Anti-Israel campaigners have been trying to block Veolia from participating in a competitive procurement process for new waste management contracts worth £4.8 billion over 30 years from the North London Waste Authority (NLWA). The NLWA covers the London Boroughs of Barnet, Camden, Enfield, Hackney, Haringey, Islington and Waltham Forest.
Local residents – who want to see a level playing-field for Veolia and object to attempts to boycott Israel and companies connected with it as divisive and unfair – wrote to the NLWA asking it to ignore the boycott campaigners.
Responding to these letters from the public, NLWA Managing Director David Beadle has written:
“The Authority is clear that it cannot take the actions of another member of the Veolia Group into account either as a matter of principle or in the evaluation of competitive bids.
The Authority must also take account of section 17(1) of the Local Government Act 1988 which requires that when considering whether to exclude persons from being invited to tender for contracts, local authorities should exercise their functions without reference to matters which are non commercial matters. Under section 17(5) (e), non commercial matters include “the location in any country or territory of the business activities or interests of, contractors”.
Given this very clear advice, the Authority has not and will not take these matters into account as part of its assessment of the bidders. It is arguable that if it did or if it can be credibly alleged that it may have taken this into account, then the process could be challenged at significant expense to the taxpayer and any decision overturned by the Courts.”

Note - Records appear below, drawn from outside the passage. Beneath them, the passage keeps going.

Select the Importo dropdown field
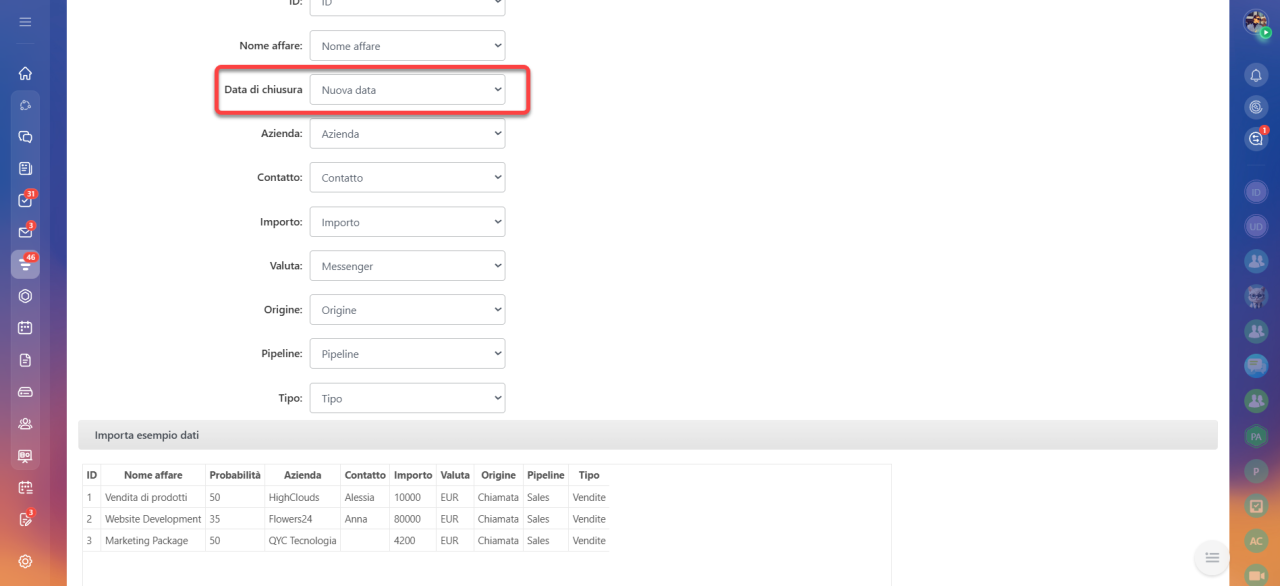The width and height of the screenshot is (1280, 586). [407, 222]
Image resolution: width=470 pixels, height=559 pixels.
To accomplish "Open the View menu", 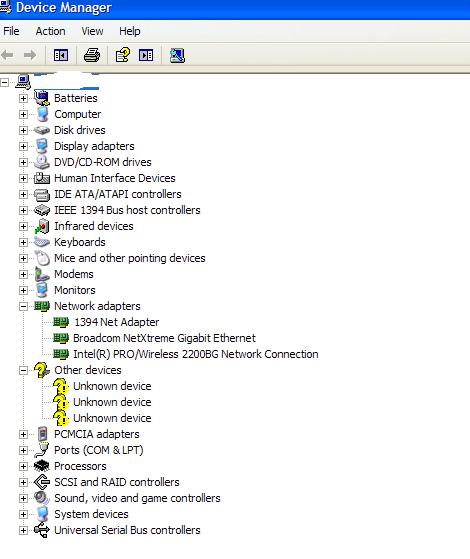I will (x=92, y=31).
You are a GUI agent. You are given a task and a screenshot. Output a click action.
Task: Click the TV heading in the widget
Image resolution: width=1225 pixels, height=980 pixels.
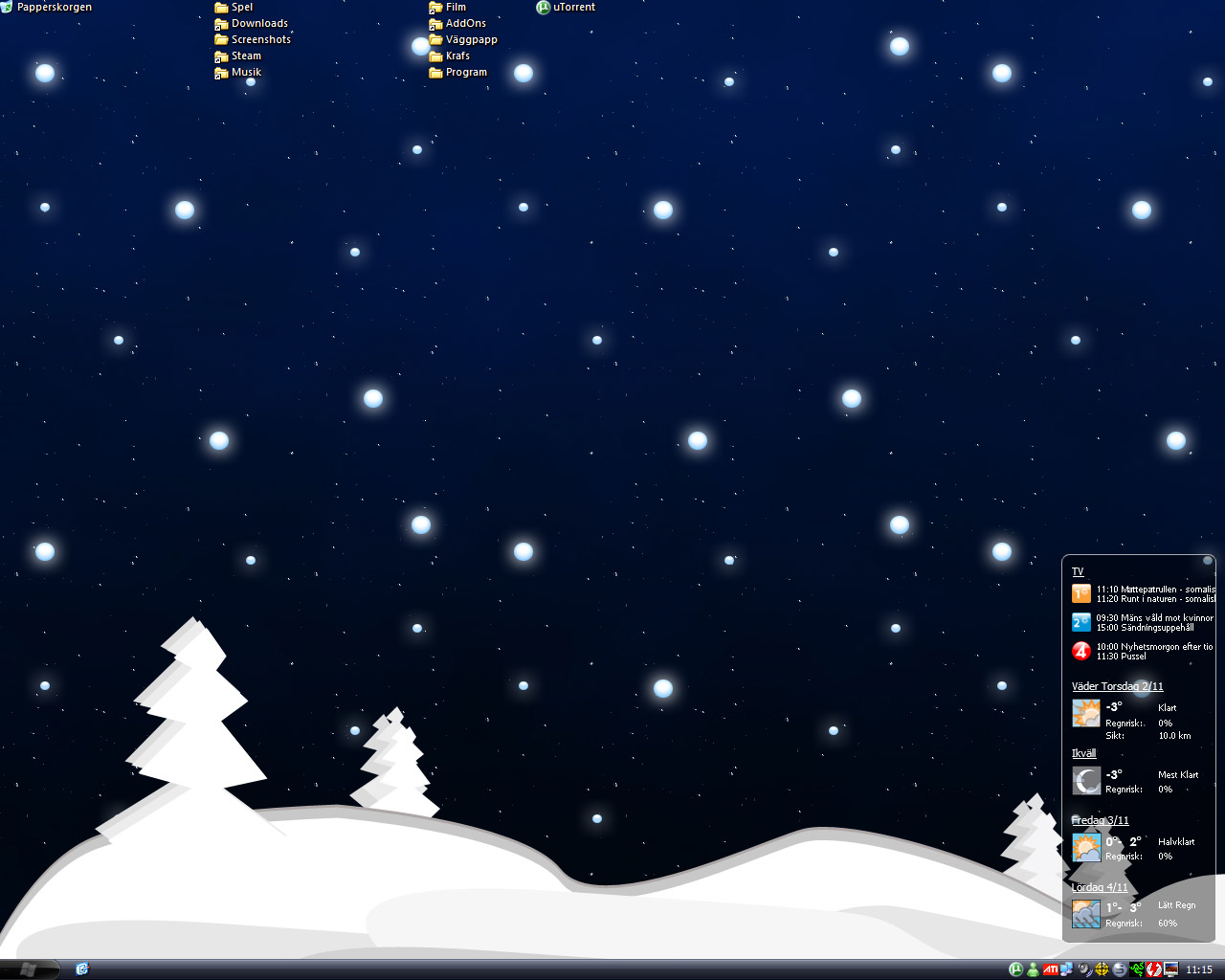1078,571
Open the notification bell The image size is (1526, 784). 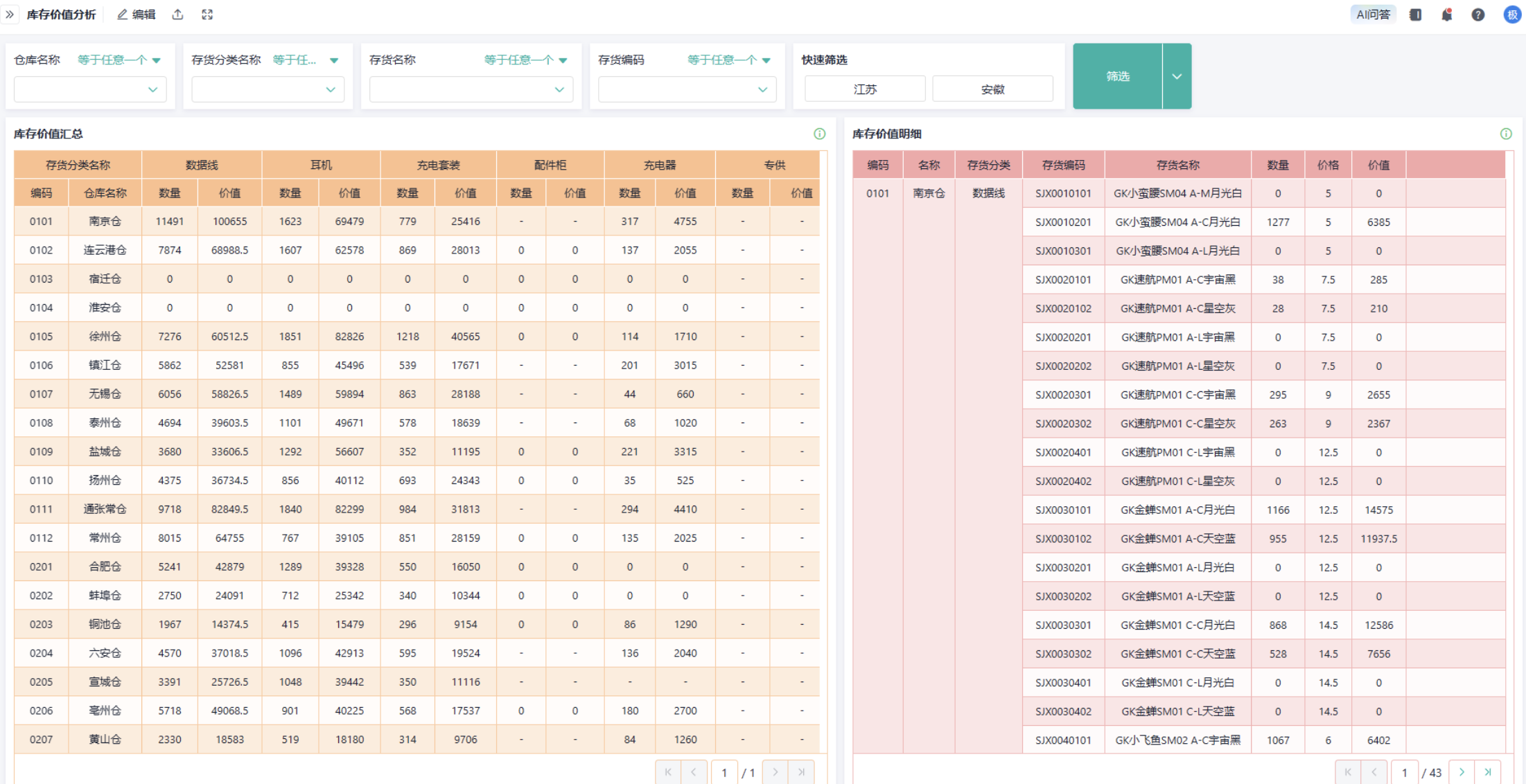click(x=1447, y=15)

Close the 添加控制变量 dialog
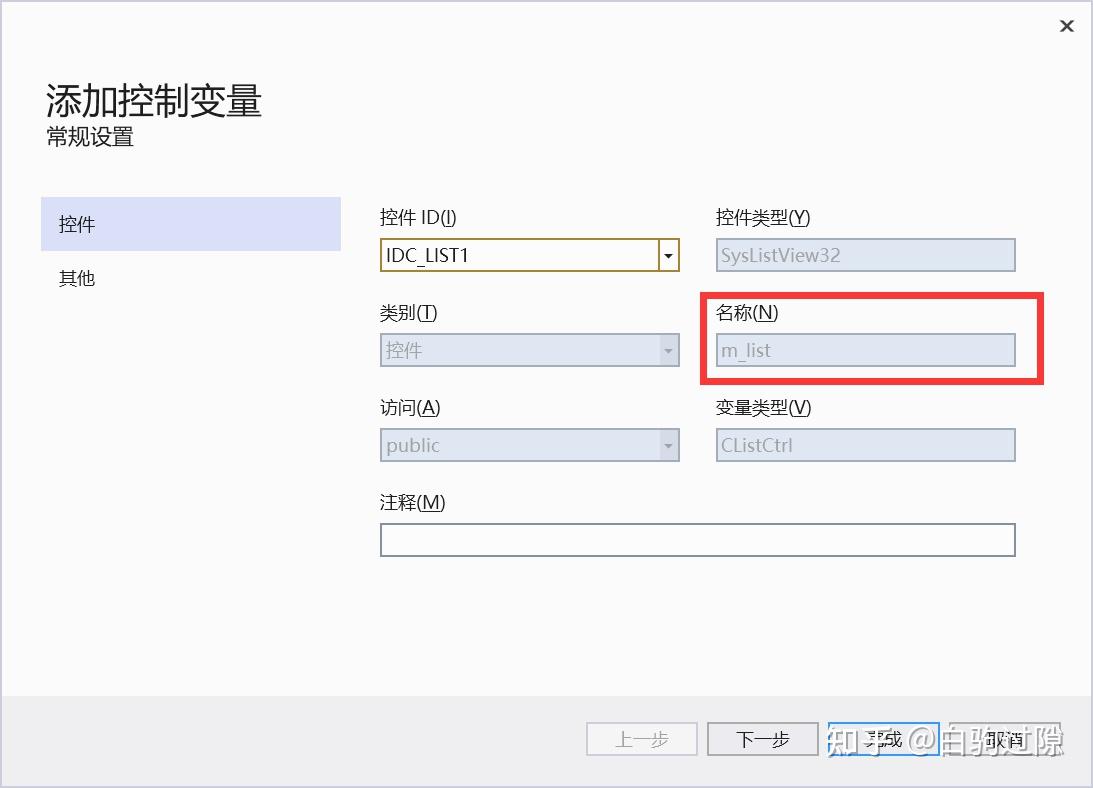coord(1067,26)
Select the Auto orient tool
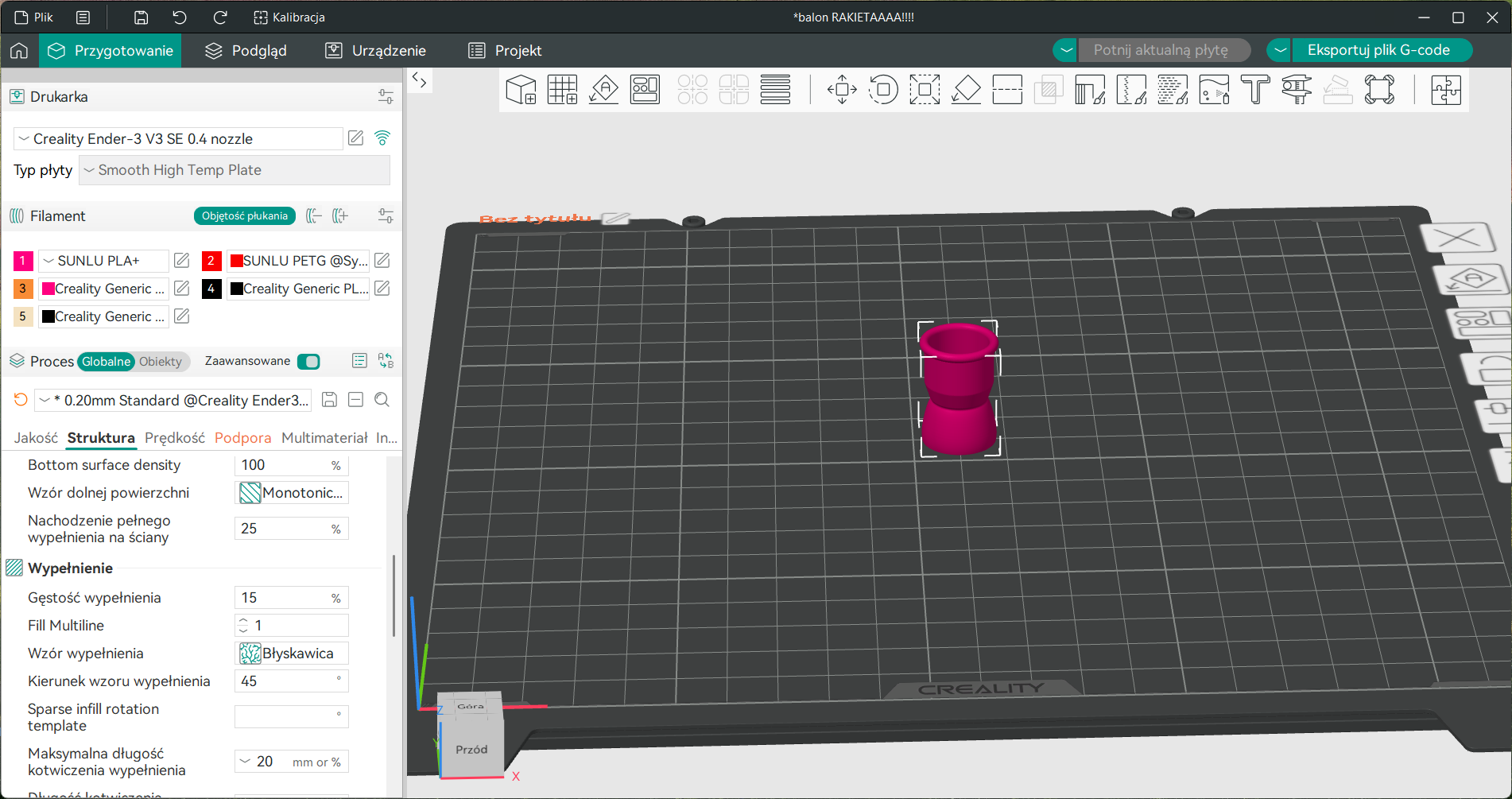 [x=603, y=90]
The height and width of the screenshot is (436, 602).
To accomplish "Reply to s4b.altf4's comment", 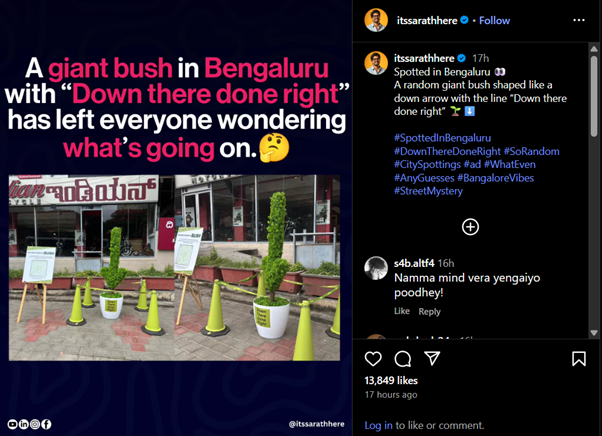I will (x=429, y=311).
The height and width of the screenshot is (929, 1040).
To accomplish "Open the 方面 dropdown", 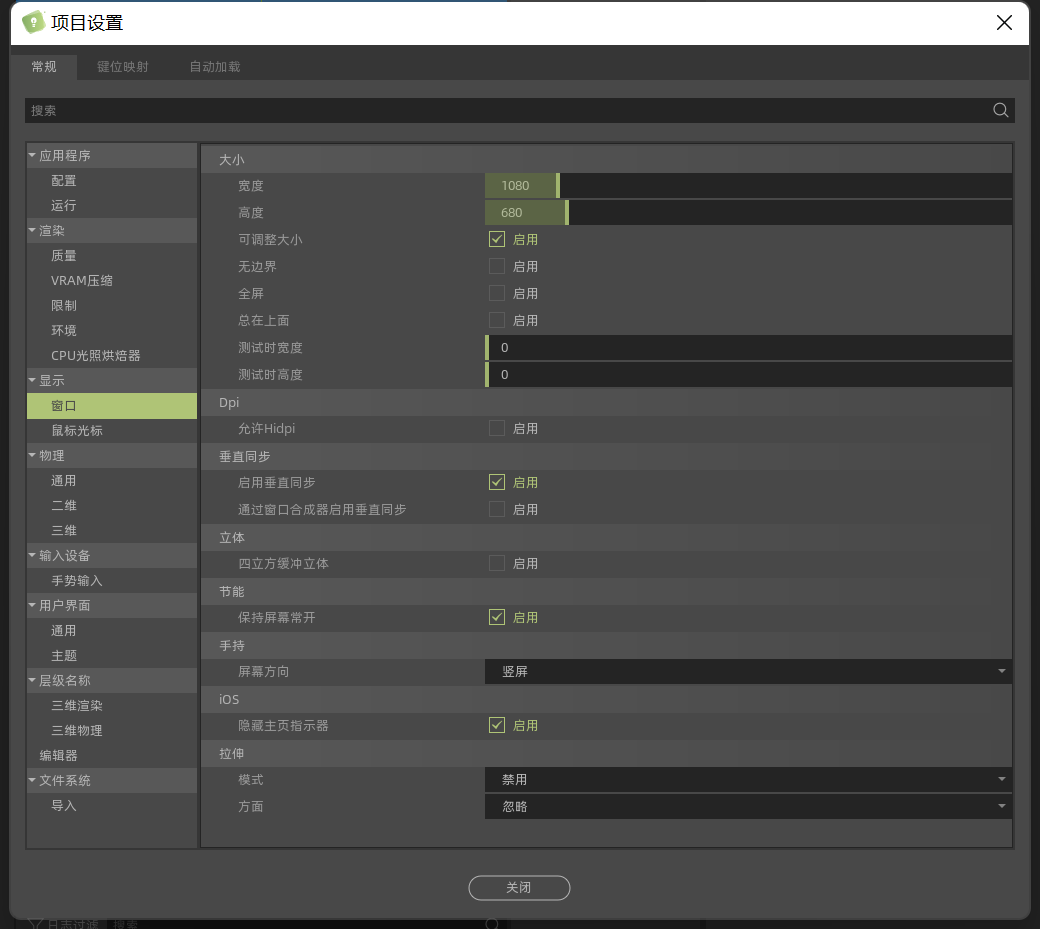I will tap(748, 807).
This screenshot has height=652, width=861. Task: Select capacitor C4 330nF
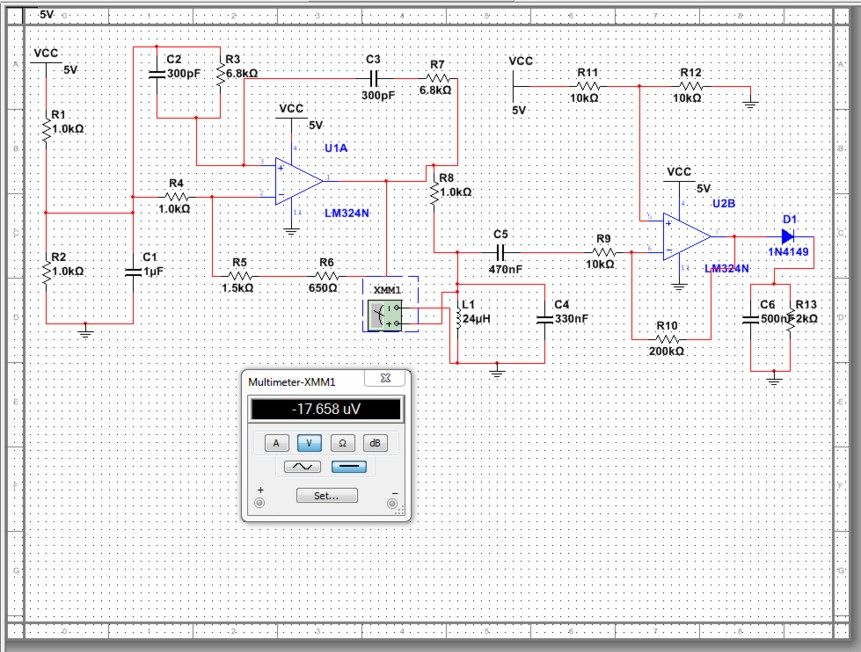544,318
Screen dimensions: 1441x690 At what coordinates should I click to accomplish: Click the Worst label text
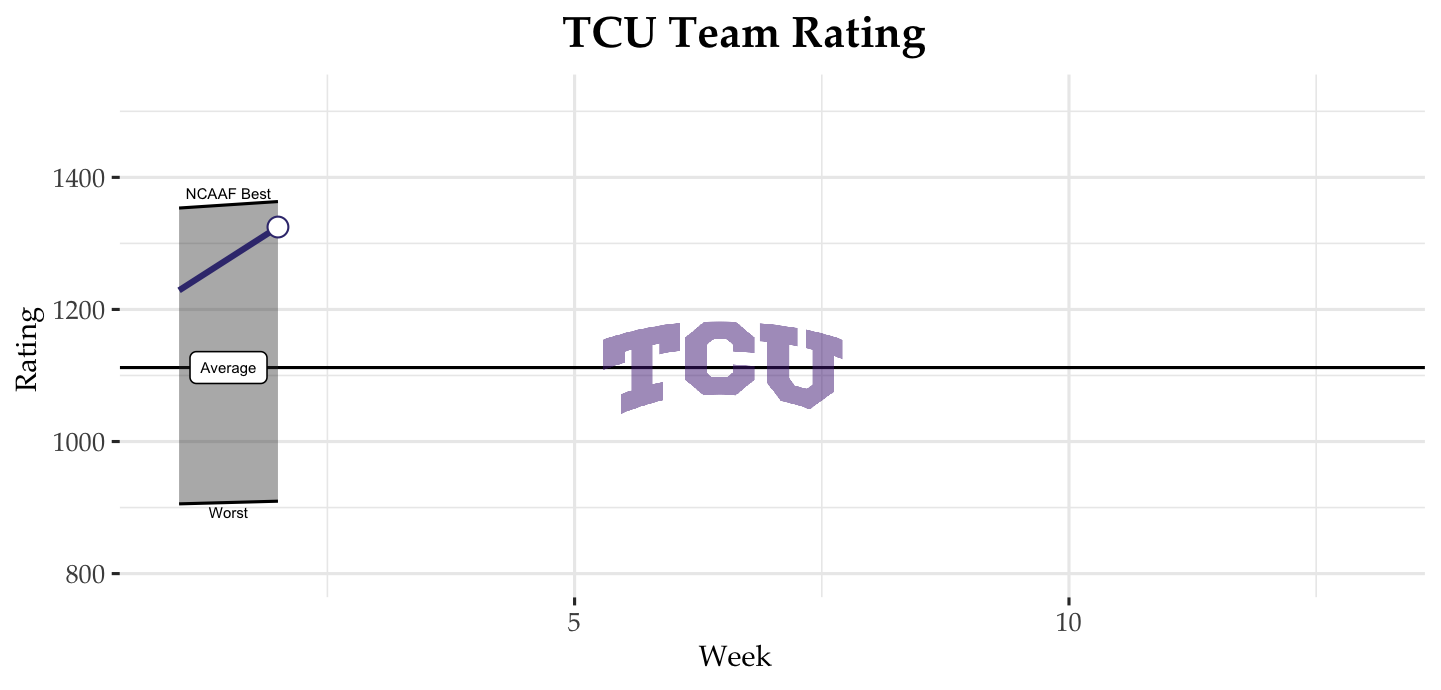click(x=228, y=513)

A spokesman for the anti-boycotts Fair Play Campaign Group, said:
“This is yet another in a long run of failures for the campaign to boycott Israel. We are very pleased that the NLWA will pick a contractor based on whether they can provide the best service at the best price for local residents. They have not been swayed by a small but vocal minority of extremists who want North London’s town halls to become a battlefield in the Middle East conflict and who are prejudiced against and try to demonise anything connected to Israel.”
The NLWA letter is the second recent rebuff for the boycott campaign, following Hackney Council’s vote in November not to allow boycott campaigners to speak at a full council meeting.